**Task prompt**
Within the listing below, tally the lines where the word "will" appears, and answer with nothing but the tally.
━━━━━ Exercise input
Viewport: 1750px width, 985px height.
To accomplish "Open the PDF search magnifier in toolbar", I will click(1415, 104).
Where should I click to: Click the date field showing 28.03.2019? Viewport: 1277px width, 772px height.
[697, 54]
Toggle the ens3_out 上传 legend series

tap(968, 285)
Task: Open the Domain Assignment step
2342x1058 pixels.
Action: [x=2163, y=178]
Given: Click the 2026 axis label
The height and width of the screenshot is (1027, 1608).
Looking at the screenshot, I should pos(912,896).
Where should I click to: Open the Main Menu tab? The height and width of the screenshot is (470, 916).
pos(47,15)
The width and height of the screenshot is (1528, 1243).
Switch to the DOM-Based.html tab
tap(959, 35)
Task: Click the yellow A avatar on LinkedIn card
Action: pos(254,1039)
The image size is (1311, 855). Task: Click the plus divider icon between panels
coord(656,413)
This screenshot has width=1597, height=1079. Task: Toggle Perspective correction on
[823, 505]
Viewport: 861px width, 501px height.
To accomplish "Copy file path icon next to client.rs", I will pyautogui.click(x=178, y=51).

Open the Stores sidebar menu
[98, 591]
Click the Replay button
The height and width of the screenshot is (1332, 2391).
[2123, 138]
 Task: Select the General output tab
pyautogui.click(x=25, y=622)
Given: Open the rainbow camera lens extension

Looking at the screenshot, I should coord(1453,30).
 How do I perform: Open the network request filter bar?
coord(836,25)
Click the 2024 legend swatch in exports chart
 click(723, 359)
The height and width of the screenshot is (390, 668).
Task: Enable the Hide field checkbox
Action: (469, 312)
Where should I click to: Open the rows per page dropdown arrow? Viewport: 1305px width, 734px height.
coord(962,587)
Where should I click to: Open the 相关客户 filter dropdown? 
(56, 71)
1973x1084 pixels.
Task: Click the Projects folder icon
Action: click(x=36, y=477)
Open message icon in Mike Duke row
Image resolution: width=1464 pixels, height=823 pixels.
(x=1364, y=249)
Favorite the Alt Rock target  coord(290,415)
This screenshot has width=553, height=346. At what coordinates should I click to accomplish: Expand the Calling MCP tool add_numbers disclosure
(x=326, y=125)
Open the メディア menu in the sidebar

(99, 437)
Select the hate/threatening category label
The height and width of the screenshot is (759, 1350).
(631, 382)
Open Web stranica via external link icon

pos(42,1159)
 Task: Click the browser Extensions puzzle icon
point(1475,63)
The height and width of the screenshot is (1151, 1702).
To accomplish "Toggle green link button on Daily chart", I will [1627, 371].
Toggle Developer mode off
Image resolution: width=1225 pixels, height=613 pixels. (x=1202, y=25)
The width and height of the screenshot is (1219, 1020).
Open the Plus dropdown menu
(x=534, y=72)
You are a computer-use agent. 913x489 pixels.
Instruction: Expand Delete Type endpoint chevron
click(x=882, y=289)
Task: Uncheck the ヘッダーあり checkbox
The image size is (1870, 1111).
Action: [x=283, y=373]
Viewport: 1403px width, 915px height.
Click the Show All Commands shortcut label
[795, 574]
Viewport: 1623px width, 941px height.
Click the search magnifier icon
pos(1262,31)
━━━━━━━━━━
**Solution below**
3